Our parshot discusses a person who, fleeing to a City of Refuge after killing someone, is tried for murder. Assist the edah in deciding whether the suspect is guilty, the Torah gives various examples (or precedents) of acts that constitute murder. Through these examples, we can discern subtle influences Biblical law has had on modern English law.
Example 1: actus reus & mens rea
Under English law, a suspect is only guilty of murder if the jury are satisfied of two things. First, that the suspect has performed the actus reus, ie. the act constituting murder. The actus reus for murder is unlawful killing. Second, that the suspect unlawfully killed with the necessary mens rea (literally, “guilty mind”). The mens rea for murder is either intention to kill or intention to cause grievous bodily harm.
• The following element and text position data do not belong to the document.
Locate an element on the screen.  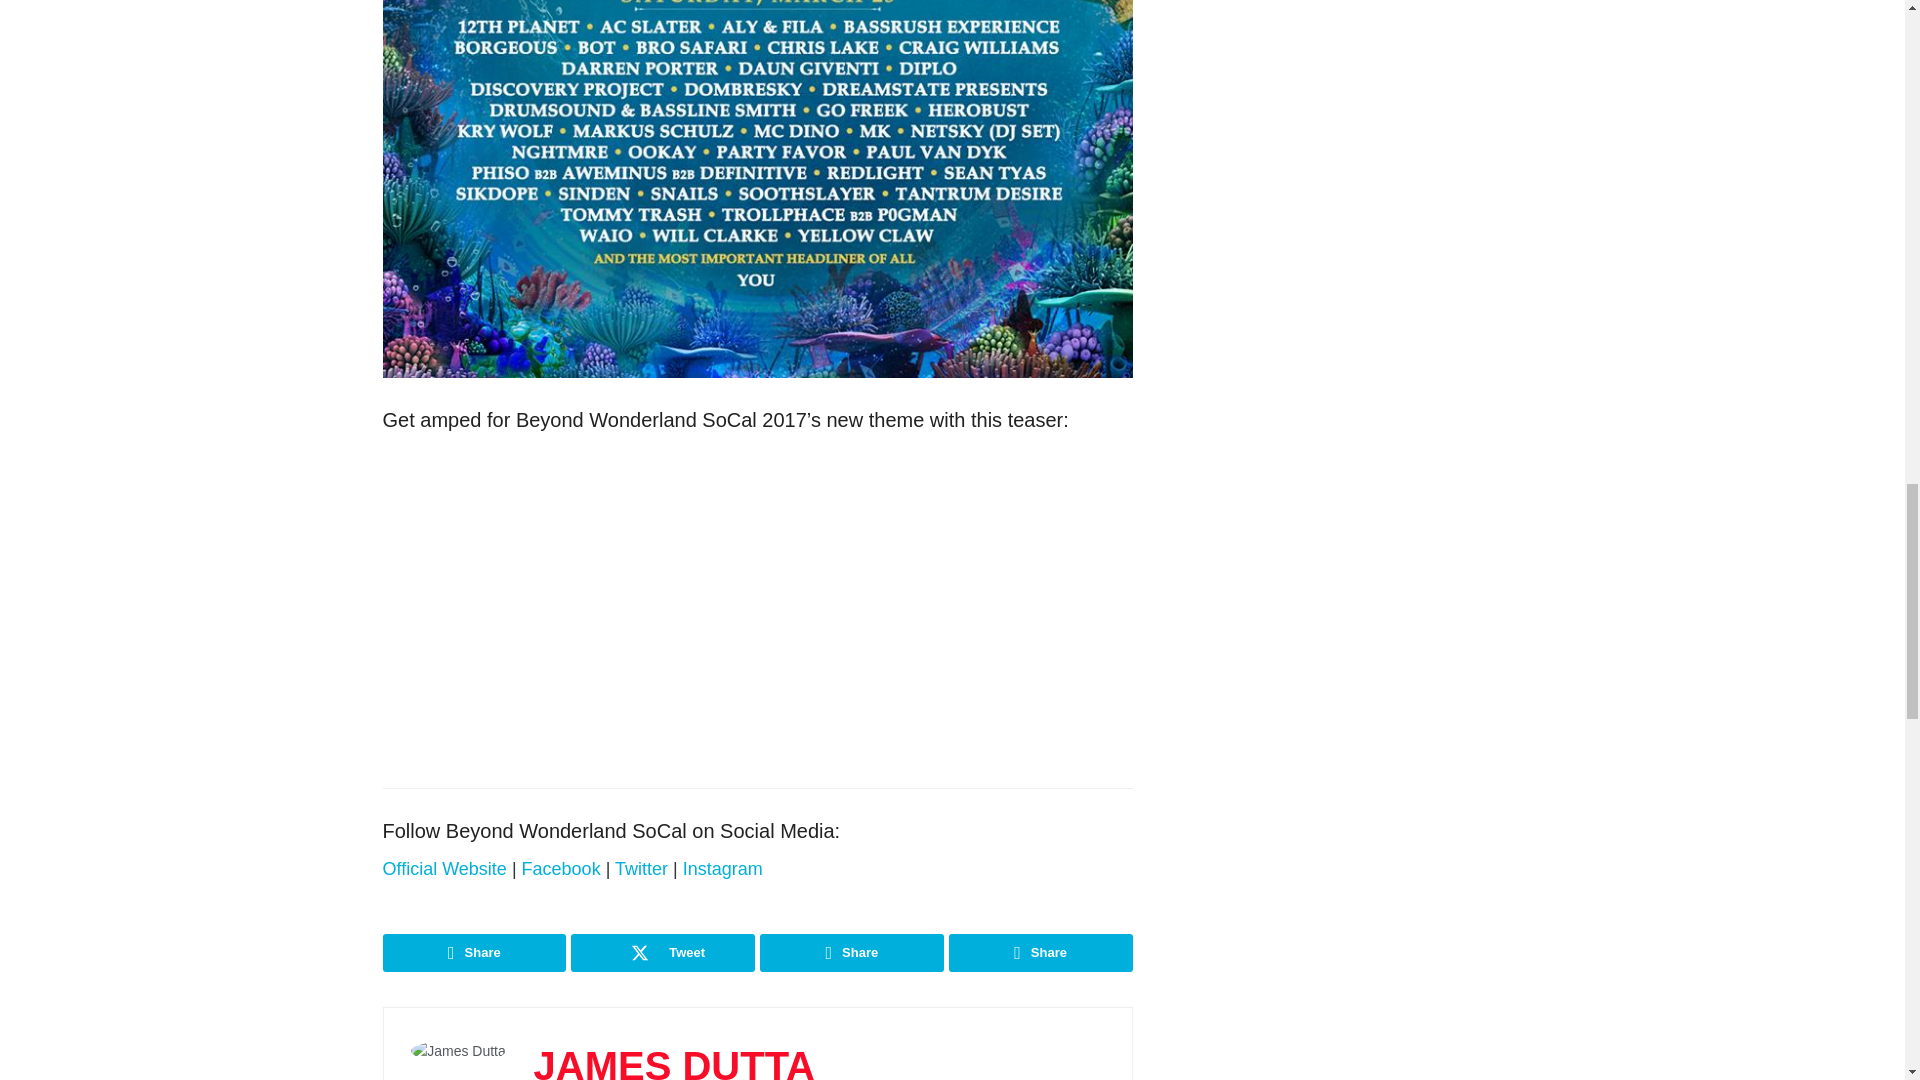
Share is located at coordinates (1040, 953).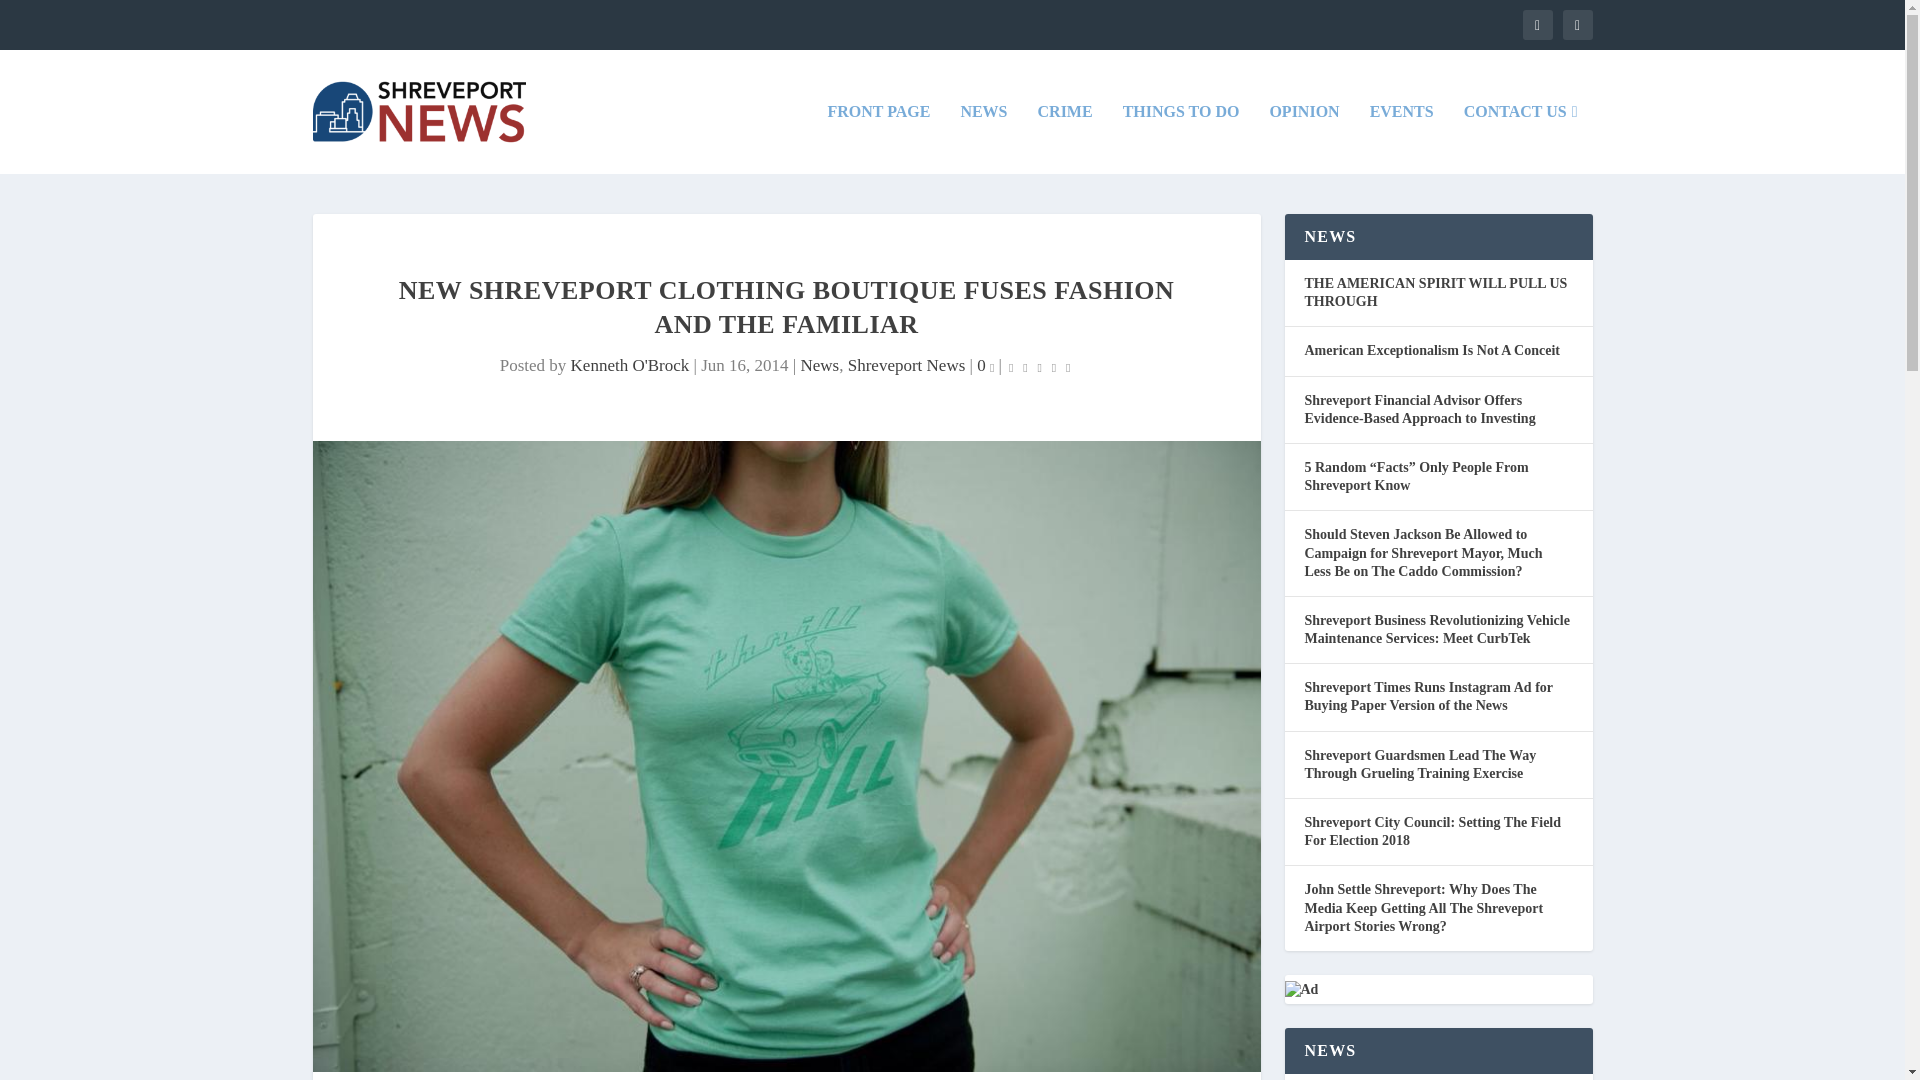  I want to click on OPINION, so click(1304, 138). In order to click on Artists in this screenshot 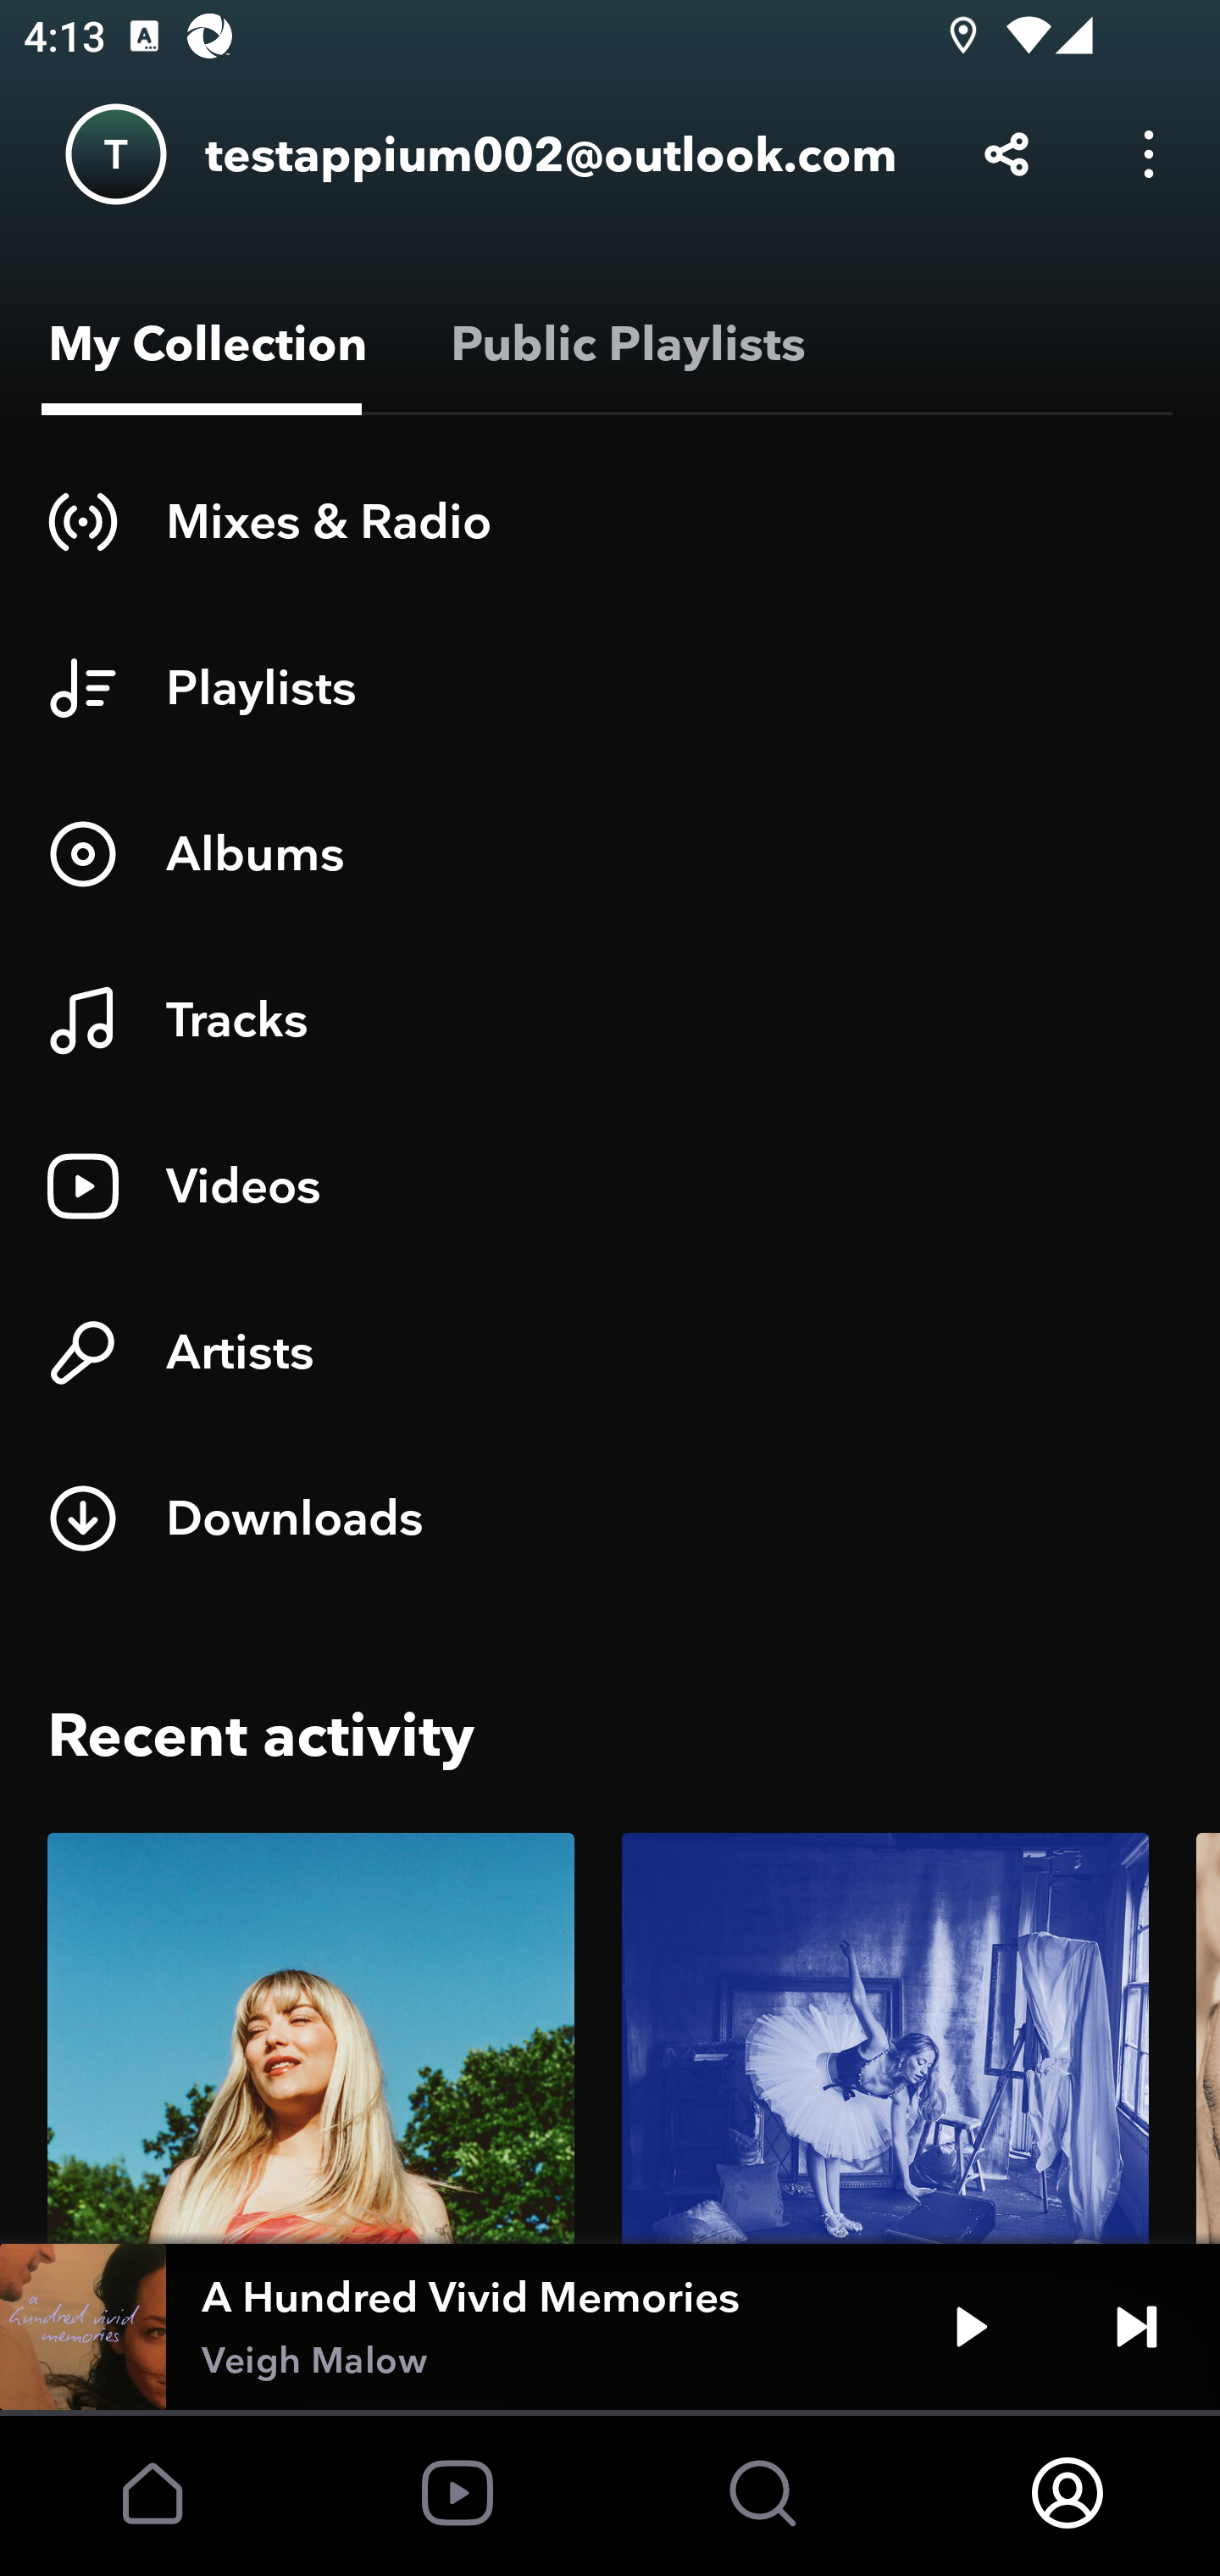, I will do `click(610, 1352)`. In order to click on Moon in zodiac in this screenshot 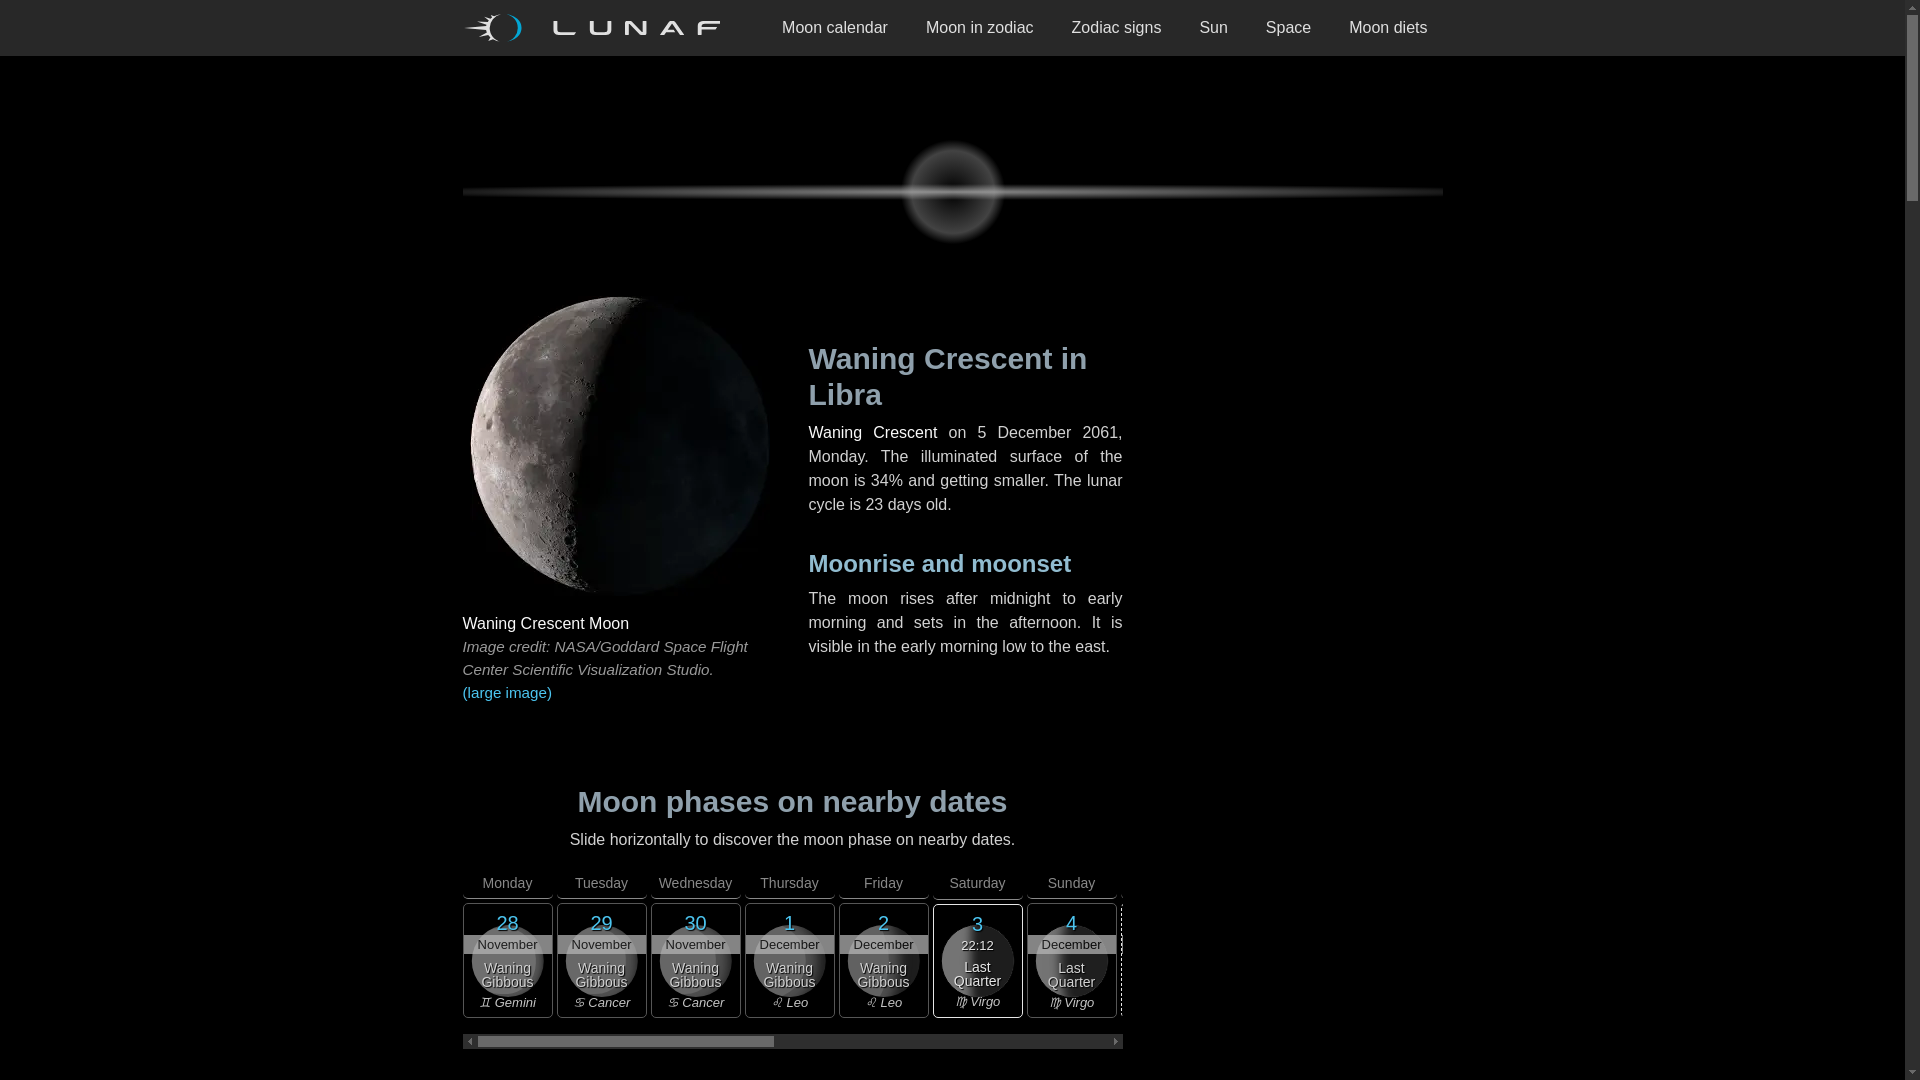, I will do `click(979, 28)`.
Without establishing both elements, a suspect cannot be found guilty of murder. So, if Dominic intends to kill Toby with a spade, but only ends up breaking Toby’s arm, Dominic is not guilty of murder. The actus reus is missing. Equally, if Dominic is vigorously gardening and, accidently losing his grip, causes the same spade to fatally career into Toby’s skull, Dominic is not guilty. No mens rea.
Similarly, in Numbers 35:16, we find the following: “anyone who strikes another with an iron object so that [ie. in order that] death results is a murderer”. The Torah is introducing a distinction between action and intention. The suspect is a murderer because they intended to kill - “so that” (mens rea) – and “death results” (actus reus) from their act. For the Torah and English law alike, it is the conjunction of both elements that makes the suspect a murderer.
Example 2: intention to (cause) GBH
As mentioned above, in English law, it is sufficient that the suspect intends merely to cause the victim GBH. Number 35:17 states: “if he struck him with a stone tool that could cause death, and death resulted, he is a murderer”. Here, the Torah is stating that the suspect need not have intended to kill in order to be a murderer: it is sufficient that they intended to cause serious harm, which ultimately resulted in death.
This is clear from the difference between verses 16 and 17. In v.16, the murderer uses an iron object – something they knew would kill the victim. In v.17, however, a stone object is used. In contrast to iron, a stone object need not necessarily cause death – it may only cause serious harm [as the Torah says: “a stone tool that could cause death”]. Nonetheless, like English law, the suspect is considered a murderer because – even if they only intended to cause serious harm – that is a sufficient mens rea.